* **AIM OF THE EXERCISE**: An exact reproduction of all the entries below is required.

* **THE DATA**:
:::

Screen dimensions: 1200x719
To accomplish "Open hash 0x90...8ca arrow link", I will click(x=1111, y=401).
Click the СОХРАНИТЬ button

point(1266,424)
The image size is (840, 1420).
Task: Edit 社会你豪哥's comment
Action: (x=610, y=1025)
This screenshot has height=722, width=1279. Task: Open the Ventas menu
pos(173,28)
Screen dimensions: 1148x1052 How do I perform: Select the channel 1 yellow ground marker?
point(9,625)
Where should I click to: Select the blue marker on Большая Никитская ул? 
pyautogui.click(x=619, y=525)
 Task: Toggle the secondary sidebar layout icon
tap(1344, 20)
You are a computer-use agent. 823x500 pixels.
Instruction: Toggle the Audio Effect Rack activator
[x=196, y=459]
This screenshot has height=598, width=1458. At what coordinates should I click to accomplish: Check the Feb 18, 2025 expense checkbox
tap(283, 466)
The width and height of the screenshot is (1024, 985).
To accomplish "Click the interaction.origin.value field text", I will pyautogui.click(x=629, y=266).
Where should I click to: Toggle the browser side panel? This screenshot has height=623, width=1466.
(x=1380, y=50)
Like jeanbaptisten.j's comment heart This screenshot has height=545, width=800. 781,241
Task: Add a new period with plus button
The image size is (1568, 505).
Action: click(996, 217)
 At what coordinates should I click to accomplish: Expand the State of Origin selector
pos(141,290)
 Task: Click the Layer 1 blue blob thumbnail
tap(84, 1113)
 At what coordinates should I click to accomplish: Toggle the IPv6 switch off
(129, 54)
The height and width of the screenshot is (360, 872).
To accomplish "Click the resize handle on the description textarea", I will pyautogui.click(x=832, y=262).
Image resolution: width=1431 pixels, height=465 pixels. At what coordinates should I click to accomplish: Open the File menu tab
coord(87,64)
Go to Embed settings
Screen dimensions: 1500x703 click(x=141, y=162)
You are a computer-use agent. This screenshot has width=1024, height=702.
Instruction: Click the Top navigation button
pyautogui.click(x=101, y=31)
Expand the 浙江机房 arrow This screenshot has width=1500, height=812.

:::

* **RESULT**:
Screen dimensions: 1200x719
To accomplish "Open hash 0x90...8ca arrow link", I will click(x=1111, y=401).
Click the СОХРАНИТЬ button

point(1266,424)
The image size is (840, 1420).
Task: Edit 社会你豪哥's comment
Action: (x=610, y=1025)
This screenshot has height=722, width=1279. Task: Open the Ventas menu
pos(173,28)
Screen dimensions: 1148x1052 How do I perform: Select the channel 1 yellow ground marker?
point(9,625)
Where should I click to: Select the blue marker on Большая Никитская ул? 
pyautogui.click(x=619, y=525)
 Task: Toggle the secondary sidebar layout icon
tap(1344, 20)
You are a computer-use agent. 823x500 pixels.
Instruction: Toggle the Audio Effect Rack activator
[x=196, y=459]
This screenshot has height=598, width=1458. At what coordinates should I click to accomplish: Check the Feb 18, 2025 expense checkbox
tap(283, 466)
The width and height of the screenshot is (1024, 985).
To accomplish "Click the interaction.origin.value field text", I will pyautogui.click(x=629, y=266).
Where should I click to: Toggle the browser side panel? This screenshot has height=623, width=1466.
(x=1380, y=50)
Like jeanbaptisten.j's comment heart This screenshot has height=545, width=800. 781,241
Task: Add a new period with plus button
The image size is (1568, 505).
Action: click(996, 217)
 At what coordinates should I click to accomplish: Expand the State of Origin selector
pos(141,290)
 Task: Click the Layer 1 blue blob thumbnail
tap(84, 1113)
 At what coordinates should I click to accomplish: Toggle the IPv6 switch off
(129, 54)
The height and width of the screenshot is (360, 872).
To accomplish "Click the resize handle on the description textarea", I will pyautogui.click(x=832, y=262).
Image resolution: width=1431 pixels, height=465 pixels. At what coordinates should I click to accomplish: Open the File menu tab
coord(87,64)
Go to Embed settings
Screen dimensions: 1500x703 click(x=141, y=162)
You are a computer-use agent. This screenshot has width=1024, height=702.
Instruction: Click the Top navigation button
pyautogui.click(x=101, y=31)
Expand the 浙江机房 arrow This screenshot has width=1500, height=812.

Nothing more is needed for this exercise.